(Collected data entries)
----
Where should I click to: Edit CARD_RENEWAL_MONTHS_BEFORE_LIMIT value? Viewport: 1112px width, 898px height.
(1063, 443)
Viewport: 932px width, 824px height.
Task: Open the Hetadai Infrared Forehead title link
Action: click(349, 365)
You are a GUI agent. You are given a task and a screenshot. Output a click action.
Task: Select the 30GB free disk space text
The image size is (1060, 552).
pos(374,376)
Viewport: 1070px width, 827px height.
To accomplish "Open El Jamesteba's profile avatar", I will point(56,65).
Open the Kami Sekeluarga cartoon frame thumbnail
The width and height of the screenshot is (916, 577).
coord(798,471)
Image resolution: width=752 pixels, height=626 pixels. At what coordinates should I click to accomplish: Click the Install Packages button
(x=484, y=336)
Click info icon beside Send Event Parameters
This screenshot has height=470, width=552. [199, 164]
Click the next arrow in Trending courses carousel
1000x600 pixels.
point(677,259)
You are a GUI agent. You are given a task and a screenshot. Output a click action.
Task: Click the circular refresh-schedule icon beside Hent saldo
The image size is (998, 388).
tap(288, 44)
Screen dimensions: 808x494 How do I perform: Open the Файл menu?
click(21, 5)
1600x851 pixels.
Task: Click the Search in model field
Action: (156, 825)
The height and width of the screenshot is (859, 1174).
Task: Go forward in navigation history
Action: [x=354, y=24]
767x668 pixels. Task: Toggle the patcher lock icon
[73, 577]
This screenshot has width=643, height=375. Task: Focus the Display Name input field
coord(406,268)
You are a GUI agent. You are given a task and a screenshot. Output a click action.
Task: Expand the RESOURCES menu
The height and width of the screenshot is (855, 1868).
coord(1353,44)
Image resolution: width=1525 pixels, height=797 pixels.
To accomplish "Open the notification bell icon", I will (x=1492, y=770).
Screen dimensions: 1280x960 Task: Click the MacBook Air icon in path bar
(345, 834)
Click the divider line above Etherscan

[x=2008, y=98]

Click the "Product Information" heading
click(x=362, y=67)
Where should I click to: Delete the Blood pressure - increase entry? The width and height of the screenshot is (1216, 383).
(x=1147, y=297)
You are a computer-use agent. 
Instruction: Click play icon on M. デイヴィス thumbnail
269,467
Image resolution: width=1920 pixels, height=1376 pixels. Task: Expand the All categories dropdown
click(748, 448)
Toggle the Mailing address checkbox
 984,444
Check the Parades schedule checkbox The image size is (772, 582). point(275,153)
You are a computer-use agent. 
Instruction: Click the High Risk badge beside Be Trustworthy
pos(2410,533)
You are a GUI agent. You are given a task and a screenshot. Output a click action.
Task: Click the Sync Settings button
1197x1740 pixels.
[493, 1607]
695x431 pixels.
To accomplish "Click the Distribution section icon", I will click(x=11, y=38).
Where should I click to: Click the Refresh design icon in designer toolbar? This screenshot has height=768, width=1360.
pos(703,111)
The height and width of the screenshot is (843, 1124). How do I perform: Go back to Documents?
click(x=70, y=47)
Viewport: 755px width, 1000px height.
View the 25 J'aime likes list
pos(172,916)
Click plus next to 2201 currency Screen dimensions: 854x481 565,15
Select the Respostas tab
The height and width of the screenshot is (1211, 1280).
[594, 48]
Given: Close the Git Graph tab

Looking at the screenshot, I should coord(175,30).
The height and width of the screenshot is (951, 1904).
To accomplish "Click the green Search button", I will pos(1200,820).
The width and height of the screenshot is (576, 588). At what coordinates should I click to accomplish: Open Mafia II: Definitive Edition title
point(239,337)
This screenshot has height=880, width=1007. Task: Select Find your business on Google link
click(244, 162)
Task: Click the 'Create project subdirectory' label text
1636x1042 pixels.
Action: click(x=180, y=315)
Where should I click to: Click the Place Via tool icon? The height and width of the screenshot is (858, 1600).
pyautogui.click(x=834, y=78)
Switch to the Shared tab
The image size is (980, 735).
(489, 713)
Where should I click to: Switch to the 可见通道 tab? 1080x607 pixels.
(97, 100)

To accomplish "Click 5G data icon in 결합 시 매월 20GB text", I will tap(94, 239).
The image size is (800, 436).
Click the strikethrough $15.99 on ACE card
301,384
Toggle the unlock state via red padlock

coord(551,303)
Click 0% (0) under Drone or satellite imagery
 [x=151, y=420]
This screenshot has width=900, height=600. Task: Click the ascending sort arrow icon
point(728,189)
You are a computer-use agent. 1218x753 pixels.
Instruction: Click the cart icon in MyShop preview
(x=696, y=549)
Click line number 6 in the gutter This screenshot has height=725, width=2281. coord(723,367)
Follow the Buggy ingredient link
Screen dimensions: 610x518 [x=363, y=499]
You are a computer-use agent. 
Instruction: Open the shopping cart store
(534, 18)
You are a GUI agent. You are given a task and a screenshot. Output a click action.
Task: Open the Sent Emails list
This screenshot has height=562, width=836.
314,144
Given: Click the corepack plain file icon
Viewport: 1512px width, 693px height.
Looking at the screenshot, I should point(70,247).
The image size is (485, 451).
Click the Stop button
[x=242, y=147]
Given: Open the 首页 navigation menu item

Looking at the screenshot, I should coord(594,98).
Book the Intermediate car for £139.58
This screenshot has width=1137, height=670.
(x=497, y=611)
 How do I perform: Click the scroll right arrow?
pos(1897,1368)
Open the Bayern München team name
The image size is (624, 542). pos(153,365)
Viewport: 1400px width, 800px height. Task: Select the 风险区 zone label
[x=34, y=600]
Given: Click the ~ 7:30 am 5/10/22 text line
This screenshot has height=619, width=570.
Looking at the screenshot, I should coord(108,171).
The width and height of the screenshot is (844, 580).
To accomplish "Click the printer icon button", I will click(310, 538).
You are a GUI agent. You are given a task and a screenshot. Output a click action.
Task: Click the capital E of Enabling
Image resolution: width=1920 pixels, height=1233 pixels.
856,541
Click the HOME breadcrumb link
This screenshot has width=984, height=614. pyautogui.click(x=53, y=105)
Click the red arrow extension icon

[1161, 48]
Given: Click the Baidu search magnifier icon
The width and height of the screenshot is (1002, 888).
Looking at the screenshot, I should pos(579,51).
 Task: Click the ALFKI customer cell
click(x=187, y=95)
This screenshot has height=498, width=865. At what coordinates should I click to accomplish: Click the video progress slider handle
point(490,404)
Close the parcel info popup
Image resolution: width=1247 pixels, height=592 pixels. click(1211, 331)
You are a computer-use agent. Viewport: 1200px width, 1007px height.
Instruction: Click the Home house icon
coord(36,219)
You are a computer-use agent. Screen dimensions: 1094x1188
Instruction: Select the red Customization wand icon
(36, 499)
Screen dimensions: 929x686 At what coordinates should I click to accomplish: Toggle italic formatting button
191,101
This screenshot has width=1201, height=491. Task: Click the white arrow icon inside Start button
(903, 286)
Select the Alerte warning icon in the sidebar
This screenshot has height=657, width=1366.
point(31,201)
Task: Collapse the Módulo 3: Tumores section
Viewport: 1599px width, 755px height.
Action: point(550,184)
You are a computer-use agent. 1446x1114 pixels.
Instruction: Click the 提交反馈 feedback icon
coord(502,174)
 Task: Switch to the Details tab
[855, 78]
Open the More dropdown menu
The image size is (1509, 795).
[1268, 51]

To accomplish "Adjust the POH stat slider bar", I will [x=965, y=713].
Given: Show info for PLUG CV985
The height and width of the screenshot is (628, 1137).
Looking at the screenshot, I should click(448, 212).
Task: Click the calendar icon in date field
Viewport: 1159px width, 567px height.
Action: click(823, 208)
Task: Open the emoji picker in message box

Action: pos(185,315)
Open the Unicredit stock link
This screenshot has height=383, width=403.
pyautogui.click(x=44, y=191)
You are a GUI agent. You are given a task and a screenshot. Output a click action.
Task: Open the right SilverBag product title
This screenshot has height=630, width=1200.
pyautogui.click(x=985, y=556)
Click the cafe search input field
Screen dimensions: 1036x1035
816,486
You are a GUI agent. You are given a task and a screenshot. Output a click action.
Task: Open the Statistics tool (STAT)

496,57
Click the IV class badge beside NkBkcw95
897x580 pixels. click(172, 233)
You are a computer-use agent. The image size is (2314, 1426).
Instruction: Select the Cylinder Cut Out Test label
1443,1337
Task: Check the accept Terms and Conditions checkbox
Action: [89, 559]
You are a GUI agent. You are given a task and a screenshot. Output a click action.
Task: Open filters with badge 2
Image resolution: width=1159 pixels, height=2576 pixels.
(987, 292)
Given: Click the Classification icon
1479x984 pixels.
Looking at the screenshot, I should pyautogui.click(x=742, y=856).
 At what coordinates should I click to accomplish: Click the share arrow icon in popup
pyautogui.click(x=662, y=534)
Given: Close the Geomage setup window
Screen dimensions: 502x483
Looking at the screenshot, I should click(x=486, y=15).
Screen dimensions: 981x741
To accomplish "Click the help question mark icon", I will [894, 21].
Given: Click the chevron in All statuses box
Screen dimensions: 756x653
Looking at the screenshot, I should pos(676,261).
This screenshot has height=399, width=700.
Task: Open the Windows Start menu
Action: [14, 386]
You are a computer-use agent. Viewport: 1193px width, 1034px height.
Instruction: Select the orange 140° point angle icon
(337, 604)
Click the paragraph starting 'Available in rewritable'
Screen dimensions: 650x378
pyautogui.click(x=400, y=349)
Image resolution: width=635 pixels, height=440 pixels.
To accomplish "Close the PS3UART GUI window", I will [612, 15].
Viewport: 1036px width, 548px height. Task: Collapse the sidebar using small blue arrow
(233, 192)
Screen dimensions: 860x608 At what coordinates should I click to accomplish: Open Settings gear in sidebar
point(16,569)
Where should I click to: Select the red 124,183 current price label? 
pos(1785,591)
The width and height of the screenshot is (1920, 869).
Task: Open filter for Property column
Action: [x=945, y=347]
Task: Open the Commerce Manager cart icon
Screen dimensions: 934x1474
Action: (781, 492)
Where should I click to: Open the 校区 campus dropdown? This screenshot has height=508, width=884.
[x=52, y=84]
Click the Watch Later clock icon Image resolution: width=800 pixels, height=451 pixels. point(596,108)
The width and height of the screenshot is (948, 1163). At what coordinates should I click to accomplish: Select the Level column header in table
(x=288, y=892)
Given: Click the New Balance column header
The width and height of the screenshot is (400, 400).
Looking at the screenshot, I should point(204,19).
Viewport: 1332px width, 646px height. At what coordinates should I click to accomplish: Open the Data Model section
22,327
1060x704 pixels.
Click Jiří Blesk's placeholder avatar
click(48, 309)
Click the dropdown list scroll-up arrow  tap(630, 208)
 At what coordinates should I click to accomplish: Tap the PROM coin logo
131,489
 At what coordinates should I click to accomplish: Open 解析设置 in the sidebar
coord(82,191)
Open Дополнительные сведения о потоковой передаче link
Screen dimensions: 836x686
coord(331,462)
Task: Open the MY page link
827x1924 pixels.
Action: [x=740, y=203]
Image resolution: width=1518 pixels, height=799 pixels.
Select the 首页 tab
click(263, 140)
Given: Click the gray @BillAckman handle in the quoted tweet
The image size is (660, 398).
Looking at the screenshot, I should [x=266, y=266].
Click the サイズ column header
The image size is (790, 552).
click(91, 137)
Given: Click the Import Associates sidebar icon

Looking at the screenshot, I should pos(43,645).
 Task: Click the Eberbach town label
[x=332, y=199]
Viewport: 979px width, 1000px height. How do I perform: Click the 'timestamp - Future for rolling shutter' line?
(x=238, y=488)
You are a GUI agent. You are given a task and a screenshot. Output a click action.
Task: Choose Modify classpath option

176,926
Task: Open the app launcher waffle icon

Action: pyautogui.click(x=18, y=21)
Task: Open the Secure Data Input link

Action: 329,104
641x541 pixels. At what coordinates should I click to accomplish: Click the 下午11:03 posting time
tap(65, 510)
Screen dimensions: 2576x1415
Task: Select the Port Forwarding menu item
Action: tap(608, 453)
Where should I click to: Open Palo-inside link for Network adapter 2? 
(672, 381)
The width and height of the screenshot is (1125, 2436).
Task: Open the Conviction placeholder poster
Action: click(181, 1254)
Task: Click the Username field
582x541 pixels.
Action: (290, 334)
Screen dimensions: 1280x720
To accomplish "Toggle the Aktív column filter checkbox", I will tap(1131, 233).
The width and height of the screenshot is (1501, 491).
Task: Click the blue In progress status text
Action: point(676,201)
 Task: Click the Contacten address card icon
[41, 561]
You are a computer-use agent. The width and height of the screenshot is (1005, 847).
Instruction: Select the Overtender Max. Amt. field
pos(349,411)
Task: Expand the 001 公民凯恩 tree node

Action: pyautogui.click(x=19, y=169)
----
_Task item_:
Copy every line of the records above that contains "schedule".

_Exercise response_:
Task: Click the circular refresh-schedule icon beside Hent saldo
Check the Parades schedule checkbox The image size is (772, 582). point(275,153)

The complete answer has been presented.